La quatrième de couverture de l’opus 1 l’indique clairement: « Signant le renouveau du polar de clan, en version 2.0, L’île aux panthères jette cinq adolescents au destin singulier dans les sous-sols obscurs d’un monde contemporain dangereux et réaliste ». De fait, ce roman, tout comme le second, met en scène une bande de collégiens dotés de pouvoirs extraordinaires mais pas surnaturels (l’un est un hacker surdoué, l’autre est hypermnésique, etc.). Et elle les plonge dans des complots qui leur font affronter la mafia calabraise, les Triades chinoises, des trafiquants en tout genre, des  spéculateurs immobiliers, j’en passe et des meilleurs.

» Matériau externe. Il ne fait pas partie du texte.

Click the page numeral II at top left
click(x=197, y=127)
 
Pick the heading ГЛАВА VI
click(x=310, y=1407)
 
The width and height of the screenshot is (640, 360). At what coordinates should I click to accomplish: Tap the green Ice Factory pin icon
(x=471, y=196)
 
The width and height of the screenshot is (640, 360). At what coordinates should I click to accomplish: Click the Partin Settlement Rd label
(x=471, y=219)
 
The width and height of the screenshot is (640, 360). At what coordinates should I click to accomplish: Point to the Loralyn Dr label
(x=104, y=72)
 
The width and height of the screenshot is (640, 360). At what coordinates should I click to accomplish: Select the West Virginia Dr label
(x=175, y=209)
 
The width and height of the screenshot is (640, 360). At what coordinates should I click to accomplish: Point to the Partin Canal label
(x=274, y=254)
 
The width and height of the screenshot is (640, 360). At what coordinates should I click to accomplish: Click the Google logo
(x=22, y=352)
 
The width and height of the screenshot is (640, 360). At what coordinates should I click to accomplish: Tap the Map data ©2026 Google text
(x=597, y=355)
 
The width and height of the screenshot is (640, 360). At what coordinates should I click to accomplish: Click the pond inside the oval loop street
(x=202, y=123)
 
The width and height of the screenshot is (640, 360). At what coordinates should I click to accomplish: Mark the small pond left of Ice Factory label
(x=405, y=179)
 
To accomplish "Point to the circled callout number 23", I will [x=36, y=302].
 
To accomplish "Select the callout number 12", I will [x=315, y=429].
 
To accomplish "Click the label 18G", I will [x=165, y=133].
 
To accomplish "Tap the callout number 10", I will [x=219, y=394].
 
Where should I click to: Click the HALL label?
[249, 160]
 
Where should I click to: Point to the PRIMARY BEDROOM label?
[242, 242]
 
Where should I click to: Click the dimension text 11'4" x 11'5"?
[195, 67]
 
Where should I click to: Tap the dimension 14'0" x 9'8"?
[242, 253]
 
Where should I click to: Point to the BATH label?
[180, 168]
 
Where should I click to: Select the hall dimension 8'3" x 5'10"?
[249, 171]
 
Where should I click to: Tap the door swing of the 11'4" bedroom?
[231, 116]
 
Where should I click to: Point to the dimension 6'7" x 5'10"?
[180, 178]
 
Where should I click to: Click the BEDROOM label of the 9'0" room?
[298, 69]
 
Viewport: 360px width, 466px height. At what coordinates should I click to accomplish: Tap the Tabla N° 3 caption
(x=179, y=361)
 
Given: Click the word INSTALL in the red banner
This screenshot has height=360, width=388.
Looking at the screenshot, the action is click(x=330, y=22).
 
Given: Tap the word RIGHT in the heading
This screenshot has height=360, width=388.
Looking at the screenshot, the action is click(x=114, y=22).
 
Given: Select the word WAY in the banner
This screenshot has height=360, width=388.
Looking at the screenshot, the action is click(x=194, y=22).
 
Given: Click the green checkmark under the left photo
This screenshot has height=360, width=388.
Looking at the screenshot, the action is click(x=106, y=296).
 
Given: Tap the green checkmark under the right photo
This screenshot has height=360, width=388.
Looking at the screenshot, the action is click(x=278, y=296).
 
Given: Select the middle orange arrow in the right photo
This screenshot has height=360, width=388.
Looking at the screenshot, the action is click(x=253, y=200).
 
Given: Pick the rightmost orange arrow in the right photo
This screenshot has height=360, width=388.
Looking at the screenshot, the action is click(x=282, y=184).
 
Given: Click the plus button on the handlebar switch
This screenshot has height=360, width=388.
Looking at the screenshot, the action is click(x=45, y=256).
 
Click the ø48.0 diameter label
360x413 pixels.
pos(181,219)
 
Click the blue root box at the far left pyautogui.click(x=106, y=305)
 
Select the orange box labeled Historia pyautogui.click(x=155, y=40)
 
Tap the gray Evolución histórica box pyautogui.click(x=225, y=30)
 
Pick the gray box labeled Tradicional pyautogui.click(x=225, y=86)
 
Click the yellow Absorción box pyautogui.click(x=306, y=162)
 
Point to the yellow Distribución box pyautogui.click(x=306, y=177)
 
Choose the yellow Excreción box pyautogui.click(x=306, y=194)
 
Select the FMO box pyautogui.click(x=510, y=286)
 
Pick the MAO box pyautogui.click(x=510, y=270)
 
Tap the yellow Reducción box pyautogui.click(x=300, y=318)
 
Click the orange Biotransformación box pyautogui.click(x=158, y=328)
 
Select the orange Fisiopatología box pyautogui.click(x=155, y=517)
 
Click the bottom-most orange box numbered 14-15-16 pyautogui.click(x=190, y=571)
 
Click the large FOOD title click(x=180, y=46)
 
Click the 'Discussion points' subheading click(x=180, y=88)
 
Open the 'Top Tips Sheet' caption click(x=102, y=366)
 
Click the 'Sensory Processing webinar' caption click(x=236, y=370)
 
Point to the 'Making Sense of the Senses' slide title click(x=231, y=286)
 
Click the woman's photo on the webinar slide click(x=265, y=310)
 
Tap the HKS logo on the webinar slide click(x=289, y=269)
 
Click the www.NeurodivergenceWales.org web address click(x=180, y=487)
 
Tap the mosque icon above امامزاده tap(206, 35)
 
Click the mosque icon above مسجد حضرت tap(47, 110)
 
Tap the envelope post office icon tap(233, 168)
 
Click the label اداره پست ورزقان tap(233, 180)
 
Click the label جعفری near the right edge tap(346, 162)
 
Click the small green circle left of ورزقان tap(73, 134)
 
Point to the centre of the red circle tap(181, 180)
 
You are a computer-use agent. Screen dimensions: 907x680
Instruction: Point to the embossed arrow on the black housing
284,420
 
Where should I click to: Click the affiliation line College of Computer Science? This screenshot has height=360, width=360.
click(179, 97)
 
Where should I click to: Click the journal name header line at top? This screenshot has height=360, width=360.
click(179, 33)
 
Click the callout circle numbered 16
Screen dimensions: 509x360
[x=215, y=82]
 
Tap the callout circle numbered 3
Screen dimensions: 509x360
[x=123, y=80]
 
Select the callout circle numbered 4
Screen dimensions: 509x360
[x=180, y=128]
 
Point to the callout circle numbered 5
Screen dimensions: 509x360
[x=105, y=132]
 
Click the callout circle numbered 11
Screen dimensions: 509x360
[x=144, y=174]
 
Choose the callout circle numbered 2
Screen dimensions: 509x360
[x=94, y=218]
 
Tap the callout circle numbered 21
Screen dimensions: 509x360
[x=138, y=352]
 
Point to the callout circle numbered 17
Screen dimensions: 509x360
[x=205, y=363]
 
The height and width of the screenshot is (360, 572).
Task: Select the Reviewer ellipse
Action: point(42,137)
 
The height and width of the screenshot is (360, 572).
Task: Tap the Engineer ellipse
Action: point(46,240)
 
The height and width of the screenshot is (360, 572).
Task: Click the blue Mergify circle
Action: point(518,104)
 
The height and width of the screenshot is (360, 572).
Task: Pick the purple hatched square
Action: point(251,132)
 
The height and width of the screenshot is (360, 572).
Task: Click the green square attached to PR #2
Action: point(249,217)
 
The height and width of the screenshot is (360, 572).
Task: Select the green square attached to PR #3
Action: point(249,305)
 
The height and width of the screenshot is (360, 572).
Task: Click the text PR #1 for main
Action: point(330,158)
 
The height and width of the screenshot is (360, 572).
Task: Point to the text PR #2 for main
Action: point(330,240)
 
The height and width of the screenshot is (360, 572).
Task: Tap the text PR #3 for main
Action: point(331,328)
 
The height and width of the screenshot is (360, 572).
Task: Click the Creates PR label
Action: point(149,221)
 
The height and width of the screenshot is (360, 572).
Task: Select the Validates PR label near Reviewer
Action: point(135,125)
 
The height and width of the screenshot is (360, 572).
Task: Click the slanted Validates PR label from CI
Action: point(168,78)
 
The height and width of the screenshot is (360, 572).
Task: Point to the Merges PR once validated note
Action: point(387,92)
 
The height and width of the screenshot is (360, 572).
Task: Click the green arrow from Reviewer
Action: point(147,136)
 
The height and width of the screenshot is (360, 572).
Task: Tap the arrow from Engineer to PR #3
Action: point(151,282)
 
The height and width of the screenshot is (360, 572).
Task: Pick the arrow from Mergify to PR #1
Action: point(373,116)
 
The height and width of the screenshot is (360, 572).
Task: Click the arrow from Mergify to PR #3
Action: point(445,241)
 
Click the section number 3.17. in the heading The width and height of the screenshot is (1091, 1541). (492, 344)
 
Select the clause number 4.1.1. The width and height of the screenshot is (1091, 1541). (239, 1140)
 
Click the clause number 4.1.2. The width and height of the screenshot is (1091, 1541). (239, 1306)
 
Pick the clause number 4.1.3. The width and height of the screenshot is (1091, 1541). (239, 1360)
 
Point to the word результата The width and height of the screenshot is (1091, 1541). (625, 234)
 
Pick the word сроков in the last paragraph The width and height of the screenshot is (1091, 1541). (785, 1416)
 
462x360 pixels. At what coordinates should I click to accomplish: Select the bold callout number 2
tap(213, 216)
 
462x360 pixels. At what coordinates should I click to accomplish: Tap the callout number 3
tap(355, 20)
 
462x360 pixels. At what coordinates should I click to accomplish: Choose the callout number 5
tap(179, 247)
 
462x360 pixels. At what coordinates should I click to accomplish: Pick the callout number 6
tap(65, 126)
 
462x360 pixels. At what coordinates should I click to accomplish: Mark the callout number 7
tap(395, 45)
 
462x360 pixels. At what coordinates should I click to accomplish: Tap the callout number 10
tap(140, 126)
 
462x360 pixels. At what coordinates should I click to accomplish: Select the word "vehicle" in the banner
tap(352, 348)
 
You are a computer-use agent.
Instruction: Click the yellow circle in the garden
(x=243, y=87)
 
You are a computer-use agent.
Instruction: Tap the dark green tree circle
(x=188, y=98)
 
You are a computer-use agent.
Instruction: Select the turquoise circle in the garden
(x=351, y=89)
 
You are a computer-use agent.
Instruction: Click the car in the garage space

Le premier tome se déroule à Nantes, le deuxième à Lyon : les deux villes sont mises à l’honneur et jouent un grand rôle dans l’intrigue. Pour ceux qui les connaissent bien, il est très réjouissant de voir comment l’auteur en fait le cadre de luttes souterraines et impitoyables. D’une manière générale, les deux histoires sont en prise directe avec le réel et évoquent, sans faux semblant et avec une grande précision, nombre de problèmes politiques contemporains (notamment l’environnement: le désherbant Cleanfields, au cœur du problème à résoudre dans La Presqu’île empoisonnée, cache mal sa ressemblance avec le Roundup, par exemple). Cela dit, ces deux romans restent des romans car nos cinq héros, malgré leur âge, accomplissent des exploits que ne renierait pas un agent aguerri du FBI et la vraisemblance est sans cesse oubliée: l’une des héroïnes n’est-elle pas engagée dans un combat « visant à abattre le système de prédation financière et écologique imposé par certaines multinationales »? Et en gros, elle revient pour le goûter…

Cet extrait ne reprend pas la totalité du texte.